[Opening Available data section]

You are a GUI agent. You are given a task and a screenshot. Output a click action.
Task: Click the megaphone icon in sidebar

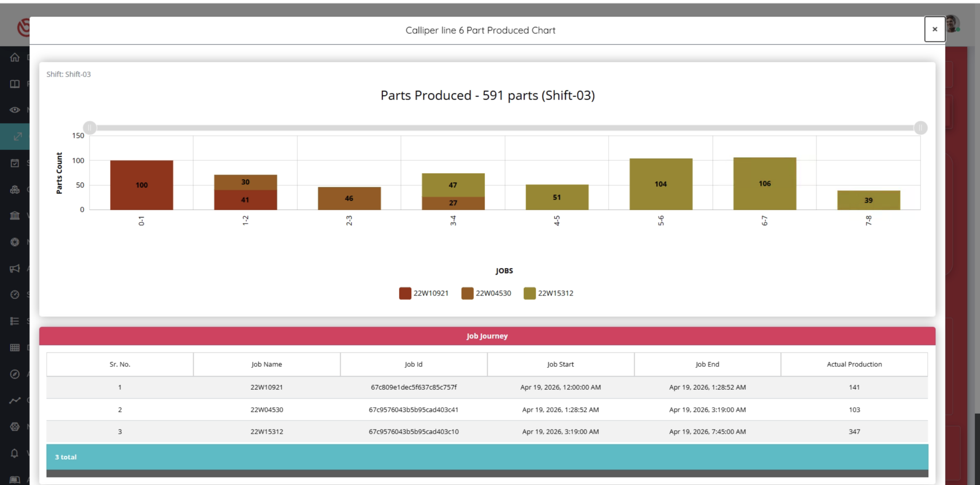(x=15, y=268)
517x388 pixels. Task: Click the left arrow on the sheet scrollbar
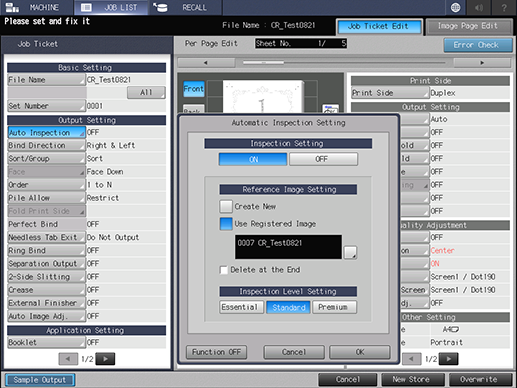tap(206, 63)
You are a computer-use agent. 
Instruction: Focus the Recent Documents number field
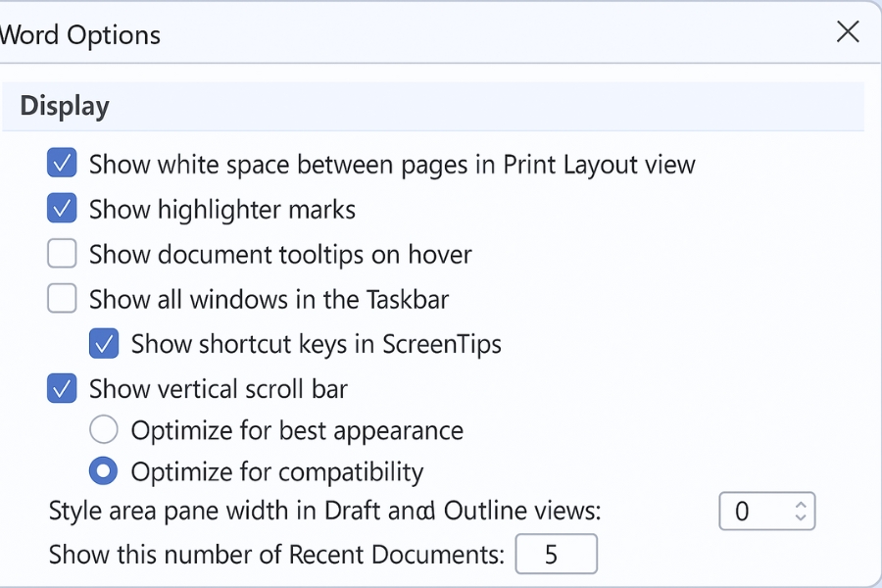(x=556, y=555)
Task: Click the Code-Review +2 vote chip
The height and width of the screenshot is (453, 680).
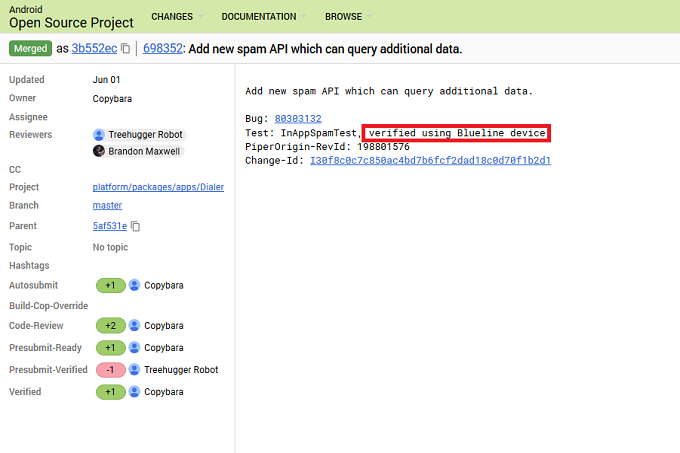Action: 110,326
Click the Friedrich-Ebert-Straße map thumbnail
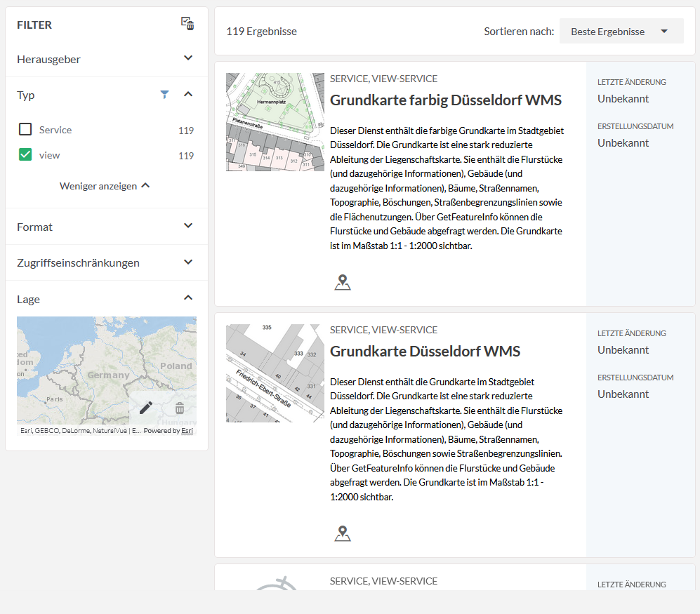700x614 pixels. 275,373
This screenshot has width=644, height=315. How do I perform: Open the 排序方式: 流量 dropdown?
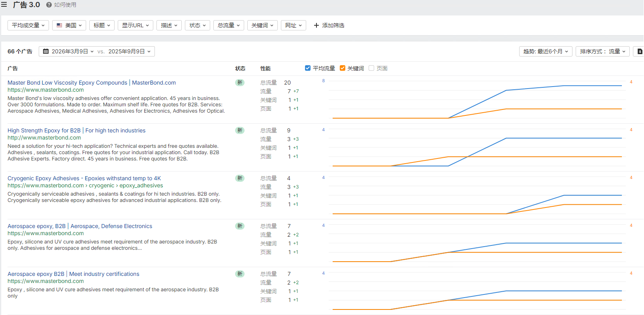click(x=603, y=51)
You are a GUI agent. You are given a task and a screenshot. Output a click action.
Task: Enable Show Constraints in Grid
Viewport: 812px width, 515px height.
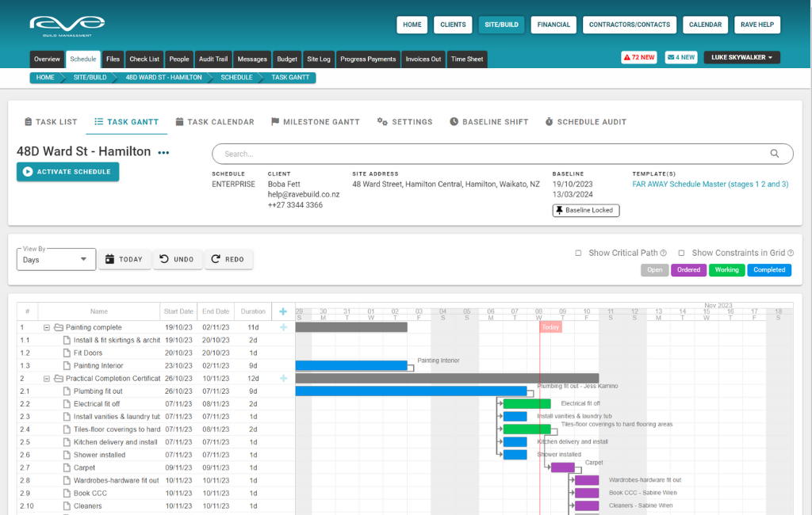coord(680,253)
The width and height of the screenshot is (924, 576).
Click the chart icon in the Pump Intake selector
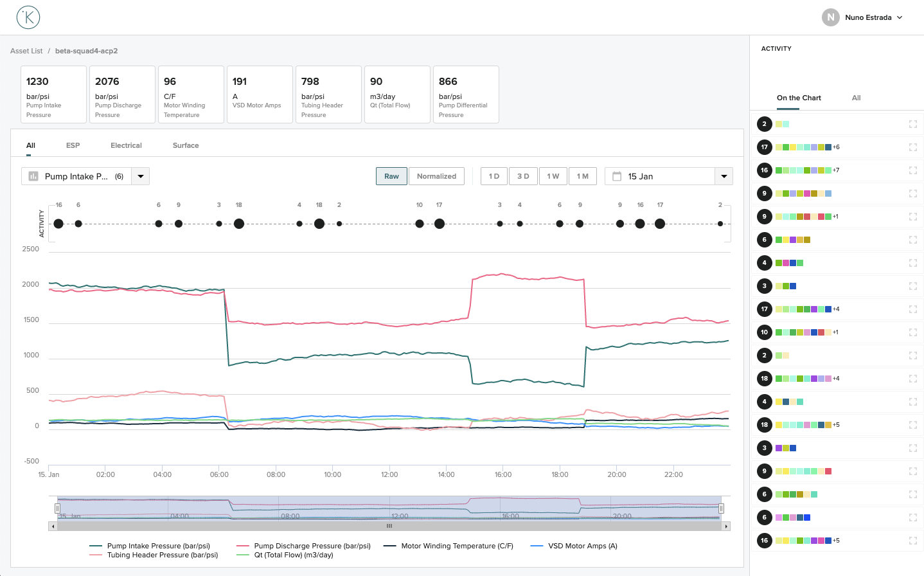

[Closing Available data section]

The problem:
Give every record again word for word, pictures excluded.

Task result:
You are a GUI agent. You are given a task and a screenshot. Output a click action.
Task: Click the megaphone icon in sidebar

(x=15, y=268)
517x388 pixels. Task: Click the left arrow on the sheet scrollbar
tap(206, 63)
You are a computer-use agent. 
Instruction: Focus the Recent Documents number field
(x=556, y=555)
Task: Click the Code-Review +2 vote chip
The height and width of the screenshot is (453, 680).
Action: 110,326
Click the Friedrich-Ebert-Straße map thumbnail
700x614 pixels. 275,373
This screenshot has width=644, height=315. How do I perform: Open the 排序方式: 流量 dropdown?
click(x=603, y=51)
You are a GUI agent. You are given a task and a screenshot. Output a click action.
Task: Enable Show Constraints in Grid
Viewport: 812px width, 515px height.
coord(680,253)
The width and height of the screenshot is (924, 576).
Click the chart icon in the Pump Intake selector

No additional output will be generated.